(Screenshot grounding data)
========

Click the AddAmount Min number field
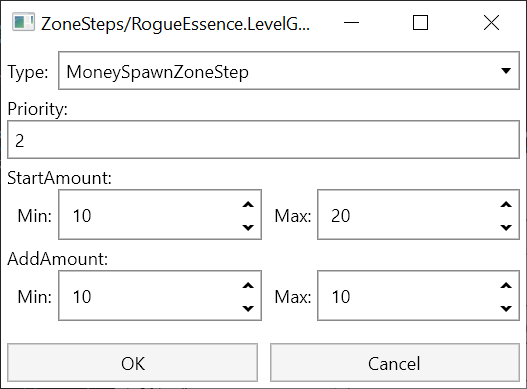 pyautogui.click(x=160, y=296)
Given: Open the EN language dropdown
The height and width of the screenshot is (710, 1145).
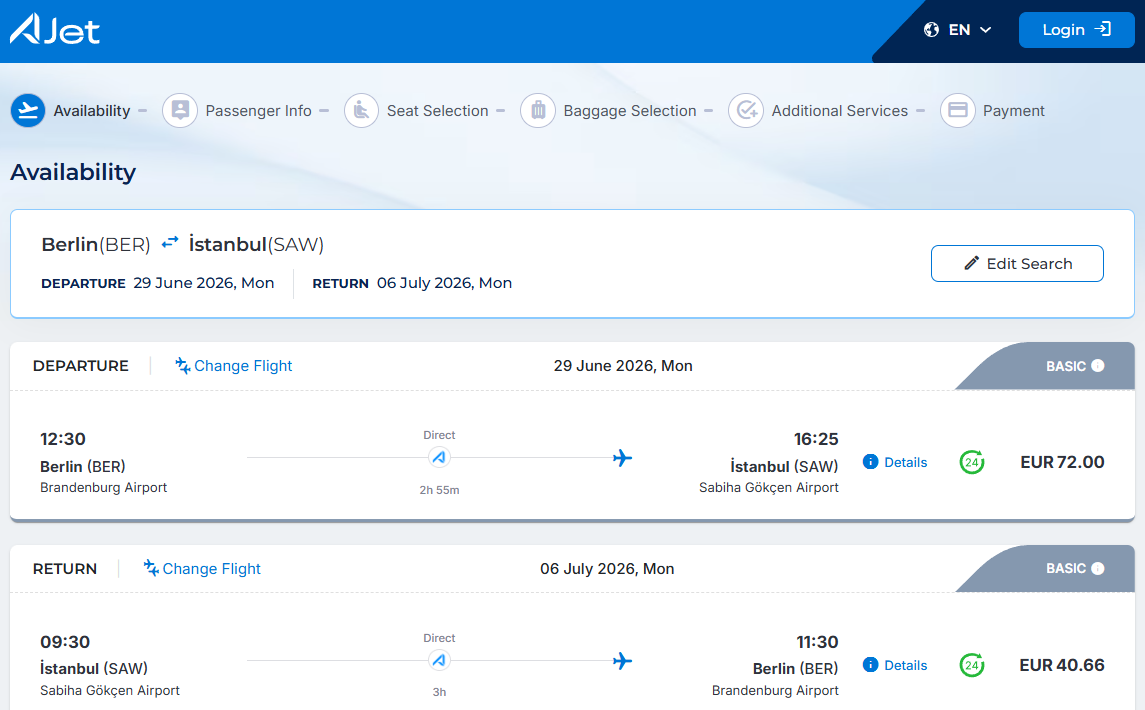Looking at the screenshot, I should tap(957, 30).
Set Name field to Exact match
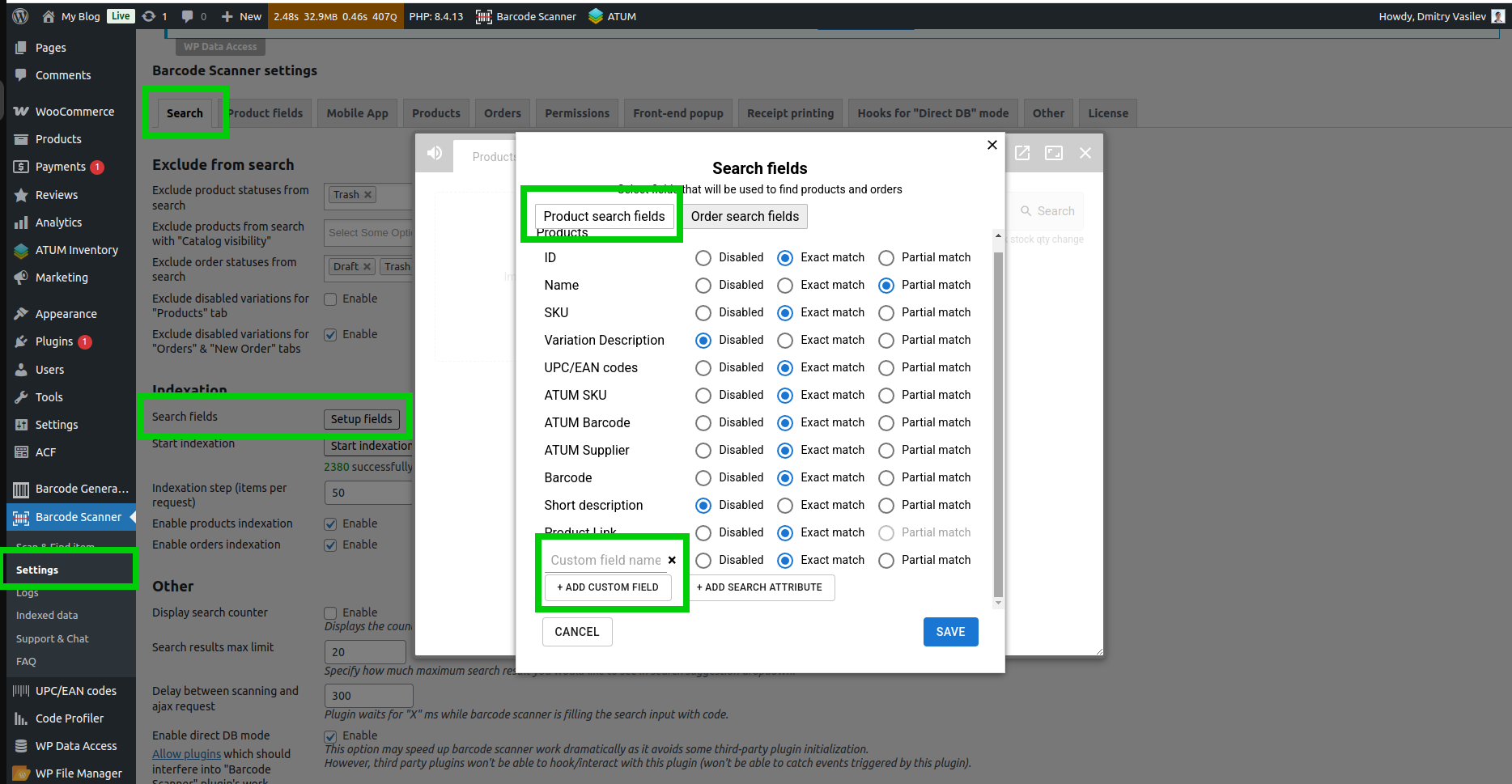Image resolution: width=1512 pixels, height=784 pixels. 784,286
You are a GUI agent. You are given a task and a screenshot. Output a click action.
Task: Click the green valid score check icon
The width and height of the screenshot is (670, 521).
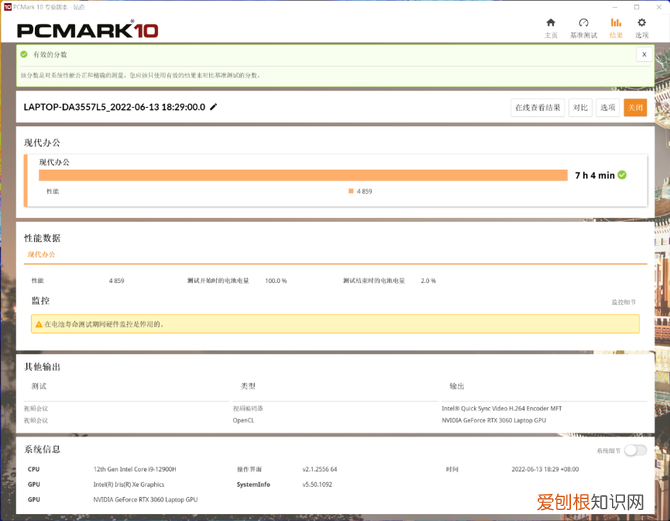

========

Exercise
Set down exactly, with no additions, each line from the line that includes "You are a GUI" to the final line of the entries above; leave pictures out.

Reply
You are a GUI agent. You are given a task and a screenshot. Output a click action.
Task: Click the green valid score check icon
The width and height of the screenshot is (670, 521).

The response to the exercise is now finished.